It’s better to light a candle than curse the darkness. – Proverb
Where complaints come from
Let’s start by defining complaints. If you tell your doctor about your headache, for example, that’s not a complaint. That’s because there’s a good chance your doctor can help. So here’s the definition: complaints are when you talk about something you don’t like to someone who can’t help.
Complaints are often well-intended. Some of the reasons people complain are:
- To connect. It’s a way of showing that we’re all in the same boat, so to speak. Shared suffering creates feelings of solidarity. The intent is to offer emotional support. “Yeah, my drive was awful too.”
- To avoid feeling like you messed up. “I tried to get there early, but the traffic was terrible.” “No wonder I can’t get my business off the ground. The economy is terrible.” Unless you’re complaining to the city planning committee or the Chair of the Federal Reserve, these count as complaints.
- It feels easier. Announcing you’re hungry is much less effort than making dinner. Complaining about too much paperwork is easier than documenting the problem and coming up with some specific suggestions for managing it.
- It feels good to let off steam.
A complaint about complaints…
However well-intended, complaints also have some downsides.
- They’re hard to listen to.
- They don’t work. Let me explain…
For one thing, even when venting feels good, studies show that you end up more worried or frustrated than before you started.
For another, complaints subtly encourage you to put up with something instead of taking action. If the problem is “traffic” or “the economy”, after all, why fight the inevitable?
But complaining is not only bad for morale – it’s bad for your brain.
The trouble with cursing the darkness
Imagine a trickle of water slowly but steadily wearing a path through rock. That’s something like what complaints do to your cortex.
Robert Sapolsky, a neuroscientist at Stanford University, found that listening to complaints increases cortisol, which in turn interferes with neural connections in the hippocampus. That’s the part of your brain that has a lot to do with memory, concentration, and problem solving. When you listen to complaints, that doesn’t function as well.
Research dating back to the 1950s shows that complaints…

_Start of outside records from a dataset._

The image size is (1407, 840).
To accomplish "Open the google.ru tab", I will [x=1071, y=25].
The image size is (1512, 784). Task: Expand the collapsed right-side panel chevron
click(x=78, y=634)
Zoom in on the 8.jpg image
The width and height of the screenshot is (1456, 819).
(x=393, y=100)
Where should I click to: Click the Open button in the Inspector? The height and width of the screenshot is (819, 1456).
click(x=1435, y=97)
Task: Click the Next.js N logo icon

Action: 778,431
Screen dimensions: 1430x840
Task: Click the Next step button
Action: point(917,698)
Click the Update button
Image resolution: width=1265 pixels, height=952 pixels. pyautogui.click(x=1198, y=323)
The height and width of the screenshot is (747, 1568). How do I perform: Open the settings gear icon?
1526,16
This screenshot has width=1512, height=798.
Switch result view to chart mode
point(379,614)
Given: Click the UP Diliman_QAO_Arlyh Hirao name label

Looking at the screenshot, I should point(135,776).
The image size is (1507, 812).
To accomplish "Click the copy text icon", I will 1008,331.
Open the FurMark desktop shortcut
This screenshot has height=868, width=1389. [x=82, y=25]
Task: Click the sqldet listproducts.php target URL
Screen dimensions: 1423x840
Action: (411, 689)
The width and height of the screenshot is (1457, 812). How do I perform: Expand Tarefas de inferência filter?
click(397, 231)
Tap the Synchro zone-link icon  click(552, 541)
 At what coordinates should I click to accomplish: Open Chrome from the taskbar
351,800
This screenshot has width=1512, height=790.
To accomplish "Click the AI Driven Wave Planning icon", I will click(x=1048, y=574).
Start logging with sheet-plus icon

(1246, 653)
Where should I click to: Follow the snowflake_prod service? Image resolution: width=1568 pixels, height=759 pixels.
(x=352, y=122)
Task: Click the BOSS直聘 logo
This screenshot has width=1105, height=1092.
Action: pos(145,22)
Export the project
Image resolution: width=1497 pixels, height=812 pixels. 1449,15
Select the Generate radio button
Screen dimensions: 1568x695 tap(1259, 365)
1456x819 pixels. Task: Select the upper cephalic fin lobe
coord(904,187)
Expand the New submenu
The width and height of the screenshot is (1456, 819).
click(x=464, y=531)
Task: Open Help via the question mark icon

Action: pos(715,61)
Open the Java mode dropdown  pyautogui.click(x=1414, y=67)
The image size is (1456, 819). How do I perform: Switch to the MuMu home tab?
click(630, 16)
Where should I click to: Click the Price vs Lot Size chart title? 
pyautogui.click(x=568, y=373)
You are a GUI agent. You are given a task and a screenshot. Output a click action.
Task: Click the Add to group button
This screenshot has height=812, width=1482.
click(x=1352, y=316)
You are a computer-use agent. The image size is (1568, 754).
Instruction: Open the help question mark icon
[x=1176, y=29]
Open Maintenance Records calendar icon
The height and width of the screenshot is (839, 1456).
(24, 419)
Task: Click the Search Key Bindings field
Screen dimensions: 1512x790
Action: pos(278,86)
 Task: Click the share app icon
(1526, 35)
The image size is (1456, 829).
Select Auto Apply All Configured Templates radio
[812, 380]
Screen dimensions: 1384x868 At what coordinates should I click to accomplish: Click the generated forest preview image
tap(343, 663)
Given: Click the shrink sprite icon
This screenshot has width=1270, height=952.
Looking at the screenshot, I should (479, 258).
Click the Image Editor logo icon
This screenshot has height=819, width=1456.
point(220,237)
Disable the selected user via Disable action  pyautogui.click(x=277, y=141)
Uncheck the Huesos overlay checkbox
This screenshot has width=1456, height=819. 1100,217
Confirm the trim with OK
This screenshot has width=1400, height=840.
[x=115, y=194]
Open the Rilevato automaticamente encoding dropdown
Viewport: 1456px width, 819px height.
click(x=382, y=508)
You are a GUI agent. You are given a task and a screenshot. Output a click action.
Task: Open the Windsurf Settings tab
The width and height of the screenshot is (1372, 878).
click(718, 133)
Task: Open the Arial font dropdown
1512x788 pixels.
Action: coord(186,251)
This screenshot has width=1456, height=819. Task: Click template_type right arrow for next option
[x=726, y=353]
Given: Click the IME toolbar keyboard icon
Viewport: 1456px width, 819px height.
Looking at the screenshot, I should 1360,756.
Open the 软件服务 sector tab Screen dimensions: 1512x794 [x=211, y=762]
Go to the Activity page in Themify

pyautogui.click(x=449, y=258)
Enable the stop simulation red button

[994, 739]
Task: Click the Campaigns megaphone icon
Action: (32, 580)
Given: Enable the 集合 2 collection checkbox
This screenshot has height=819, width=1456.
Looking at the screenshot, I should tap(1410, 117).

It’s no surprise that one of the most common questions I hear in my “Mindful Leadership in the Workplace” class is, “How can I get my staff to stop complaining and do something?”
So let’s look at a strategy to re-direct complaints.
Ask the right question
When you run into an obstacle, there’s usually a solution. Human ingenuity is powerful, once we’re in problem-solving mode. So the goal in a complaint-free office is to move someone from venting to problem-solving mode. A powerful question can do this.
A good question shakes up your view of things and helps you consider other perspectives. It’s like lighting the proverbial candle. And best of all, it’s an intervention that is short and sweet.
Here are a few questions that can help short-circuit complaints in your workplace (or at home), and at the same time encourage creative thinking:
- That sounds difficult! How did you handle it?
- So what did you learn from that?
- Given that, how would you like to approach the problem?
- How can I help?
Questions like these help keep you calm, get buy-in, and develop your capacity as a leader.
If you want to shake things up even more, you can try the strategy used by one of my mentors, the Executive Director of a community-based counseling agency. She changed the tone of a meeting, and every meeting after that, with one simple sentence: “Anyone can make a list of problems,” she told us, looking every single person in the eye. “But from the leaders of this organization, I want to hear solutions.”
She did make it clear to us that we were welcome to come to her if we were really stuck. But I don’t recall ever hearing another complaint in her presence.
Make an offer
Think of a someone who you’d like to direct. It shouldn’t be hard – most of us complain a lot more than we imagine. It could be a colleague, someone you supervise, or your 7 year old.
When you hear the complaint, interrupt with a question that fits the situation:
- How are you thinking about handling that?
- Is there something you’d like me to do?
The world is full of things that can’t be done, but venting about them generally makes them feel all the more impossible. As a leader, you want to help people move forward, and you can do this is with a simple question.
Like my mentor did, you can use powerful questions to create a complaint-free workplace.